_EXERCISE AIM_. Reproduce exactly the entries from the "Given: Click the" line to the end. Skip all pictures.

_RECORDS SUPPLIED_.
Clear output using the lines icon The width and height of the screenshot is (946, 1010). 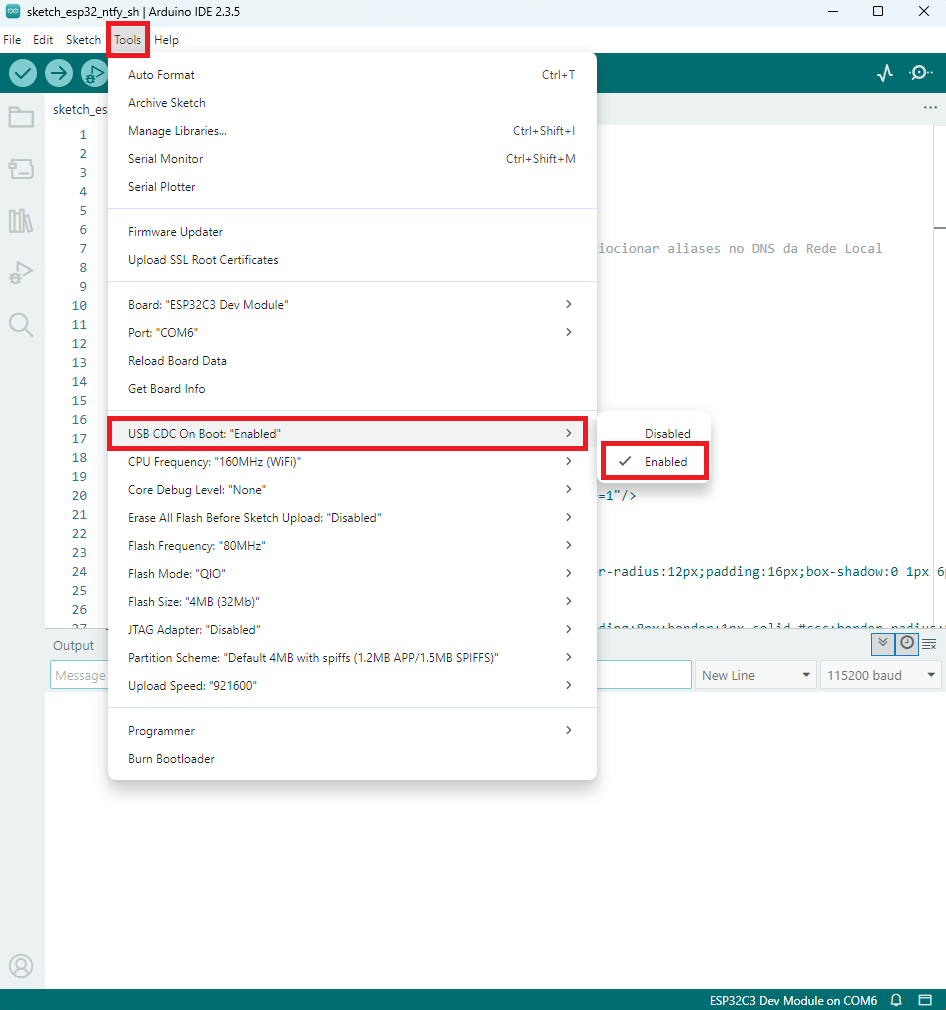929,644
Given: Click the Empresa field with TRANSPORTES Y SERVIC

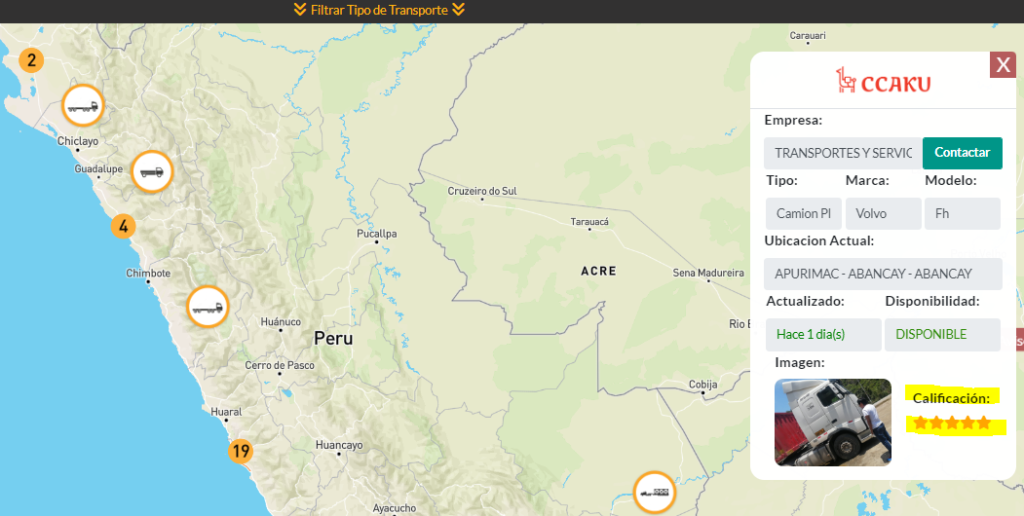Looking at the screenshot, I should point(842,153).
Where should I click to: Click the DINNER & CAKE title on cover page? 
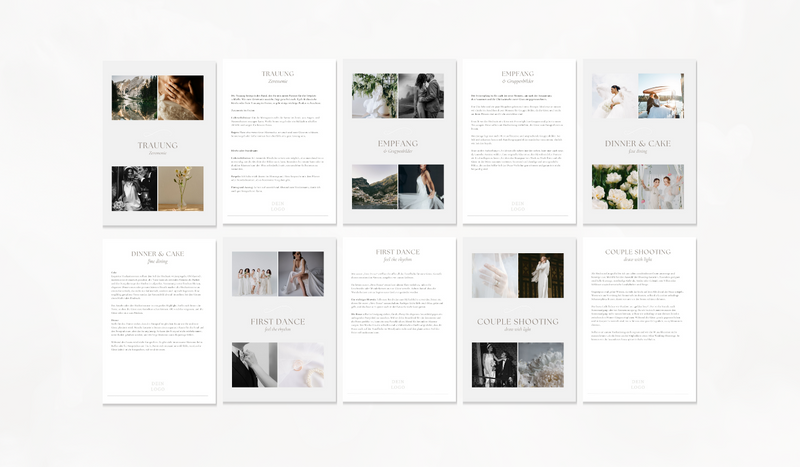point(638,143)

_SOLUTION TO THIS TASK_.
Given: Click the Empresa field with TRANSPORTES Y SERVIC

Looking at the screenshot, I should point(842,153).
Where should I click to: Click the DINNER & CAKE title on cover page? 
point(638,143)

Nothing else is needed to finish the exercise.